Please write out the whole listing that follows exactly; the pictures stay out.

—————

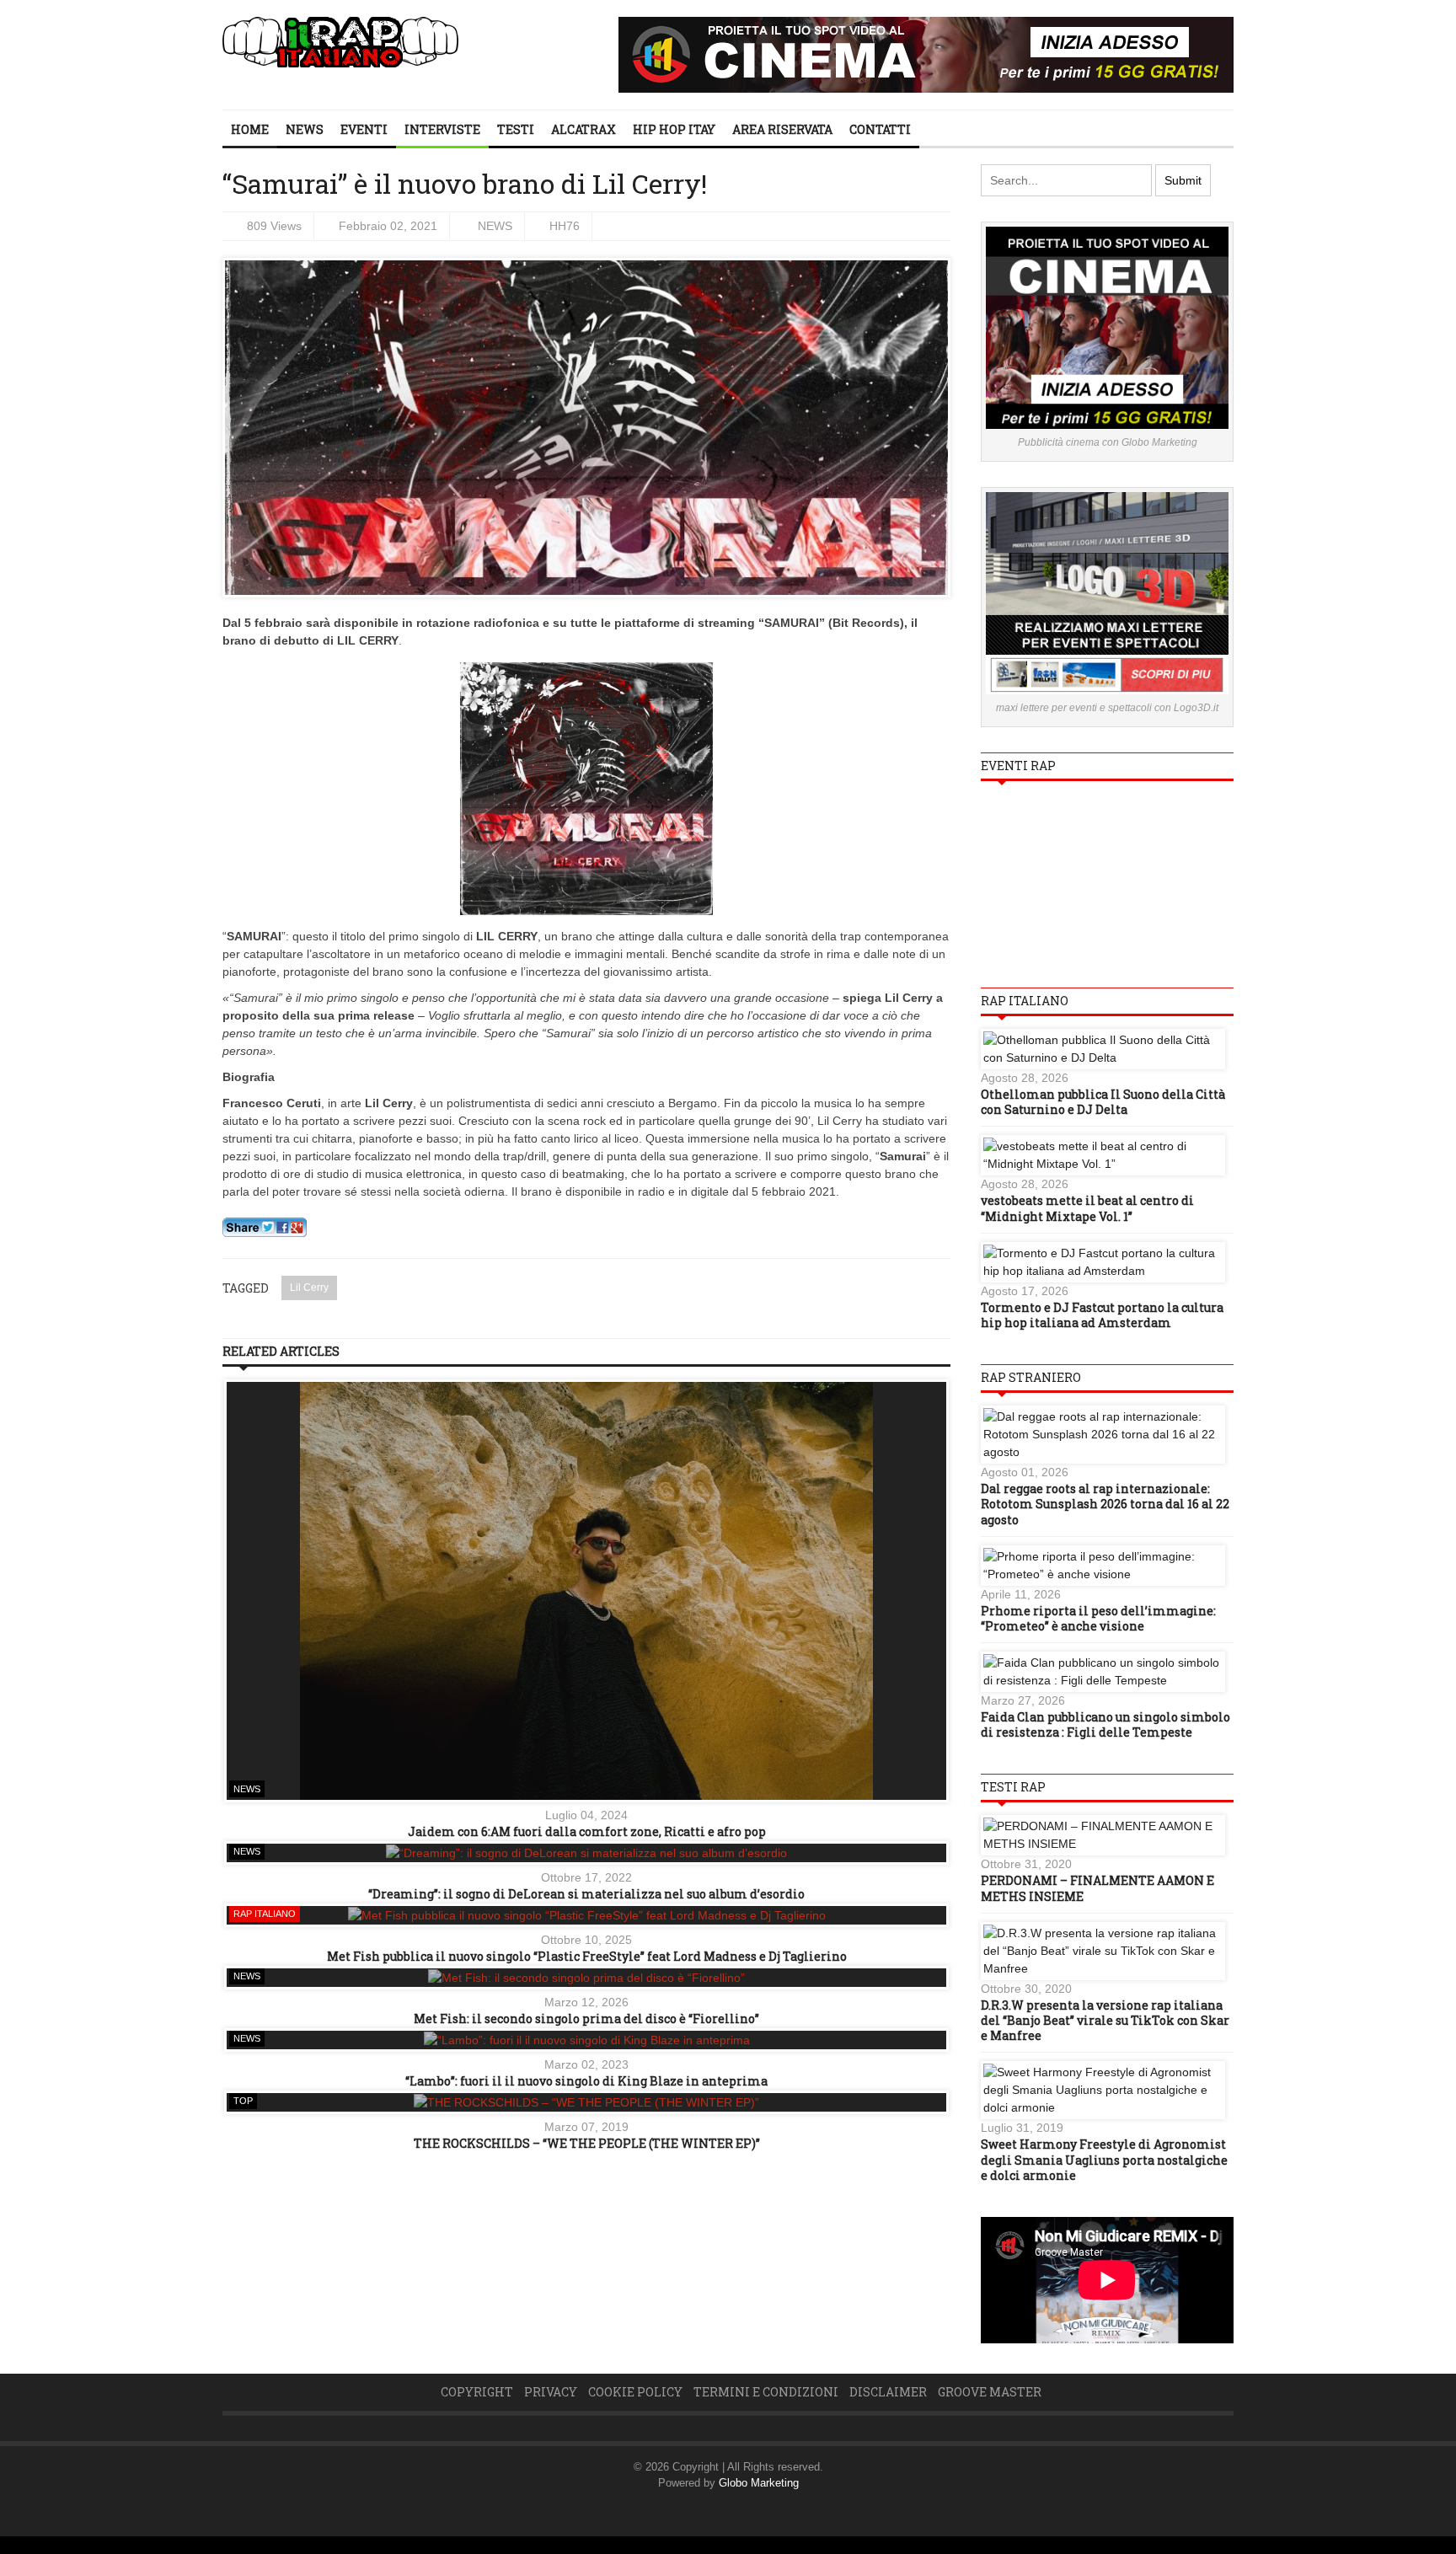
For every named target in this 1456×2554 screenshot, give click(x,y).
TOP (243, 2101)
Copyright (477, 2392)
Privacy (550, 2392)
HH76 (564, 226)
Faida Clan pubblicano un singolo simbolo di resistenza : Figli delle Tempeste (1105, 1724)
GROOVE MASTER (989, 2392)
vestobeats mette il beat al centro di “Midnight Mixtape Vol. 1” (1087, 1207)
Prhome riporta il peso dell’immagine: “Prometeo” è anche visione (1098, 1618)
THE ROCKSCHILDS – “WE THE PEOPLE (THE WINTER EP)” (587, 2143)
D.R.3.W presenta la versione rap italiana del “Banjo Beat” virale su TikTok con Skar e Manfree (1105, 2020)
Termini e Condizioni (765, 2392)
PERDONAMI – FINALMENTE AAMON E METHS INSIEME (1097, 1887)
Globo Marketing (759, 2482)
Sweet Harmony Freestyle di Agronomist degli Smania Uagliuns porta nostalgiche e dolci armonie (1104, 2159)
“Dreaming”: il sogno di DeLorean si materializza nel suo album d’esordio (586, 1894)
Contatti (880, 129)
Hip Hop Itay (674, 129)
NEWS (305, 129)
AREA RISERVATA (782, 129)
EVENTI (364, 129)
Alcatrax (583, 129)
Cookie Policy (635, 2392)
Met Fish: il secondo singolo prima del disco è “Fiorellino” (586, 2019)
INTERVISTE (442, 129)
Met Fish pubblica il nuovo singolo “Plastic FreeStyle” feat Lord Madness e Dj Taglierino (587, 1956)
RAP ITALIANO (264, 1914)
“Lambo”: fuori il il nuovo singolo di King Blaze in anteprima (586, 2081)
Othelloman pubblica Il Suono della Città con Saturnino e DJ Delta (1103, 1101)
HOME (250, 129)
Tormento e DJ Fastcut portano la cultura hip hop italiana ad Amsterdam (1102, 1315)
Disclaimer (888, 2392)
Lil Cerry (309, 1287)
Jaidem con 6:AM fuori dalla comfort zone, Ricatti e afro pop (587, 1831)
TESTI (515, 129)
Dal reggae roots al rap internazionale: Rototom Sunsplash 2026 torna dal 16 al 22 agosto (1105, 1503)
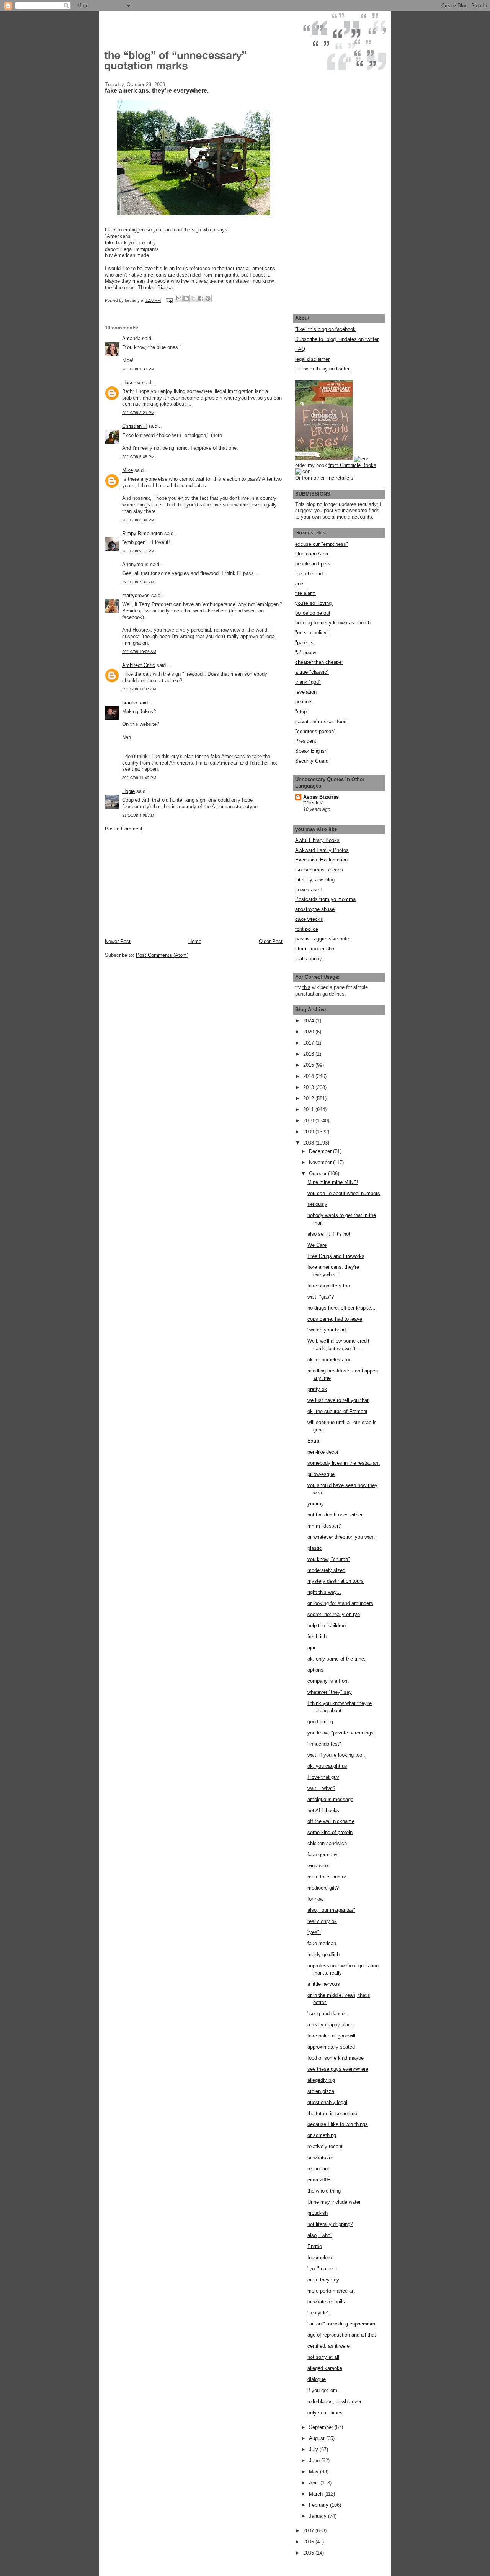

—————

**WRITTEN RESPONSE**:
For every named target in this 1456×2554 screenshot, give click(x,y).
TOP (243, 2101)
Copyright (477, 2392)
Privacy (550, 2392)
HH76 (564, 226)
Faida Clan pubblicano un singolo simbolo di resistenza : Figli delle Tempeste (1105, 1724)
GROOVE MASTER (989, 2392)
vestobeats mette il beat al centro di “Midnight Mixtape Vol. 1” (1087, 1207)
Prhome riporta il peso dell’immagine: “Prometeo” è anche visione (1098, 1618)
THE ROCKSCHILDS – “WE THE PEOPLE (THE WINTER EP)” (587, 2143)
D.R.3.W presenta la versione rap italiana del “Banjo Beat” virale su TikTok con Skar e Manfree (1105, 2020)
Termini e Condizioni (765, 2392)
PERDONAMI – FINALMENTE AAMON E METHS INSIEME (1097, 1887)
Globo Marketing (759, 2482)
Sweet Harmony Freestyle di Agronomist degli Smania Uagliuns porta nostalgiche e dolci armonie (1104, 2159)
“Dreaming”: il sogno di DeLorean si materializza nel suo album d’esordio (586, 1894)
Contatti (880, 129)
Hip Hop Itay (674, 129)
NEWS (305, 129)
AREA RISERVATA (782, 129)
EVENTI (364, 129)
Alcatrax (583, 129)
Cookie Policy (635, 2392)
Met Fish: il secondo singolo prima del disco è “Fiorellino” (586, 2019)
INTERVISTE (442, 129)
Met Fish pubblica il nuovo singolo “Plastic FreeStyle” feat Lord Madness e Dj Taglierino (587, 1956)
RAP ITALIANO (264, 1914)
“Lambo”: fuori il il nuovo singolo di King Blaze in anteprima (586, 2081)
Othelloman pubblica Il Suono della Città con Saturnino e DJ Delta (1103, 1101)
HOME (250, 129)
Tormento e DJ Fastcut portano la cultura hip hop italiana ad Amsterdam (1102, 1315)
Disclaimer (888, 2392)
Lil Cerry (309, 1287)
Jaidem con 6:AM fuori dalla comfort zone, Ricatti e afro pop (587, 1831)
TESTI (515, 129)
Dal reggae roots al rap internazionale: Rototom Sunsplash 2026 torna dal 16 al 22 agosto (1105, 1503)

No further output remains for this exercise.